Return verbatim every line from the first line of the data below to the line that contains "Run the Shiny app with Run App", inclusive, and no further.
※
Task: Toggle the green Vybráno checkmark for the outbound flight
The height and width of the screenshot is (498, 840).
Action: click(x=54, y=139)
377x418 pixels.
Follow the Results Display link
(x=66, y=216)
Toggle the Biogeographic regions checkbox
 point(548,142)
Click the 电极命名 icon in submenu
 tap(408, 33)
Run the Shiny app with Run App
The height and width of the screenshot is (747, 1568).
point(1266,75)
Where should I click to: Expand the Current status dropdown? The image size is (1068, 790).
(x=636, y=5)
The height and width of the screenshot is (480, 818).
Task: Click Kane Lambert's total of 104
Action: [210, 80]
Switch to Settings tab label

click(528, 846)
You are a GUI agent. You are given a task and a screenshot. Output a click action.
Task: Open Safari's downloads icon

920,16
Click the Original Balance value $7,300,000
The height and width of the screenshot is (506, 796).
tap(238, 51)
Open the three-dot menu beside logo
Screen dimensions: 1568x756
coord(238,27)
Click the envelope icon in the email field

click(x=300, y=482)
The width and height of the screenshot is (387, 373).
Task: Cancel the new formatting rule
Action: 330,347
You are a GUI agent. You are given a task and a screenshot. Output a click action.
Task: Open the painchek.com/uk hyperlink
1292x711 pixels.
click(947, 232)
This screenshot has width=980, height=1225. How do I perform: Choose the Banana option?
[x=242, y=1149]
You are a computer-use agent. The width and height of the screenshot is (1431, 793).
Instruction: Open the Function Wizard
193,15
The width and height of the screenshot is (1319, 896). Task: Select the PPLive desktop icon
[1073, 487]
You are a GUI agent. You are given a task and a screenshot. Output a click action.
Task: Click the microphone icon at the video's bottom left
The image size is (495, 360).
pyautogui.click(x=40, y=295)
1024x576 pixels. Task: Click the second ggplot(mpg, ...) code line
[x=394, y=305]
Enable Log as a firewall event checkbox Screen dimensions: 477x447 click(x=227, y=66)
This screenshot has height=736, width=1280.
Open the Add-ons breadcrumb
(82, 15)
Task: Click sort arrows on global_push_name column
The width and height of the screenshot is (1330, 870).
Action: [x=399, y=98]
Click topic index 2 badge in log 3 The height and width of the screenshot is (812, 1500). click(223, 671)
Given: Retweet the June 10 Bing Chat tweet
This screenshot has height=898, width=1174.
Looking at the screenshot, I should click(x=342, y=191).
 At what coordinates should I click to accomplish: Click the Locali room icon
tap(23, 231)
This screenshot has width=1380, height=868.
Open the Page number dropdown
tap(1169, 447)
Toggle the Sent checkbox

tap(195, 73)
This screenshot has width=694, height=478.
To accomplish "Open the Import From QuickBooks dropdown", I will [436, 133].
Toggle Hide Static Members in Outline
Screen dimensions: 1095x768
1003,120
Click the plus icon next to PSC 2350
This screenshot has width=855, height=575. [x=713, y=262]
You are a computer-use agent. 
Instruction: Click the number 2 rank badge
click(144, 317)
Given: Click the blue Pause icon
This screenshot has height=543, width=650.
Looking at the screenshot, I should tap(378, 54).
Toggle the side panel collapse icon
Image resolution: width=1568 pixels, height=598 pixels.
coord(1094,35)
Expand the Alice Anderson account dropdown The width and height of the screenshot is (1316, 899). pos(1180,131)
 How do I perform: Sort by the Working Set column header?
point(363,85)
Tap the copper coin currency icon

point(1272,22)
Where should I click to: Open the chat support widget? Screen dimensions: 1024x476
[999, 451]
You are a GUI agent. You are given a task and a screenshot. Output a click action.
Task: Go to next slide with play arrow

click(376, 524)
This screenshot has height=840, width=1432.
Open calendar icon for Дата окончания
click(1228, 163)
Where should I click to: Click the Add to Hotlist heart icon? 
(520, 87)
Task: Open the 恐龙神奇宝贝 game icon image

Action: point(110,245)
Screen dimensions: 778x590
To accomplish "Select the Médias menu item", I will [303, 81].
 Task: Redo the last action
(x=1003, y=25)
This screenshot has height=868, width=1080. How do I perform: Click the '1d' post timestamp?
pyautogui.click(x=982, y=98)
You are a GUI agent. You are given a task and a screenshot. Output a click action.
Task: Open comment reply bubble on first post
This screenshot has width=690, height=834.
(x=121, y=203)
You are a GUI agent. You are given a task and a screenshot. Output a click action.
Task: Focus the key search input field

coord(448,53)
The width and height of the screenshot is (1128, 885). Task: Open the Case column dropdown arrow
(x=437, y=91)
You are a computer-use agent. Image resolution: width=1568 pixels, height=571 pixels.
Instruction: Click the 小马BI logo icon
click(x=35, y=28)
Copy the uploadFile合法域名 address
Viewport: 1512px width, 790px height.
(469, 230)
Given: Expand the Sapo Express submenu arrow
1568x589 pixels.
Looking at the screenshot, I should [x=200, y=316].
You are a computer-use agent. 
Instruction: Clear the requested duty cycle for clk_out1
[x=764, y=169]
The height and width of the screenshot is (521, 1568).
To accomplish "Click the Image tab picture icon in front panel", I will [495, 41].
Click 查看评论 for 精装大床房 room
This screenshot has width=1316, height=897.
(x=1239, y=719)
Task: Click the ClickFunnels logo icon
※
YOUR SOLUTION —
Task: Toggle the green Vybráno checkmark for the outbound flight
The height and width of the screenshot is (498, 840).
Action: click(x=54, y=139)
377x418 pixels.
Follow the Results Display link
(x=66, y=216)
Toggle the Biogeographic regions checkbox
 point(548,142)
Click the 电极命名 icon in submenu
 tap(408, 33)
Run the Shiny app with Run App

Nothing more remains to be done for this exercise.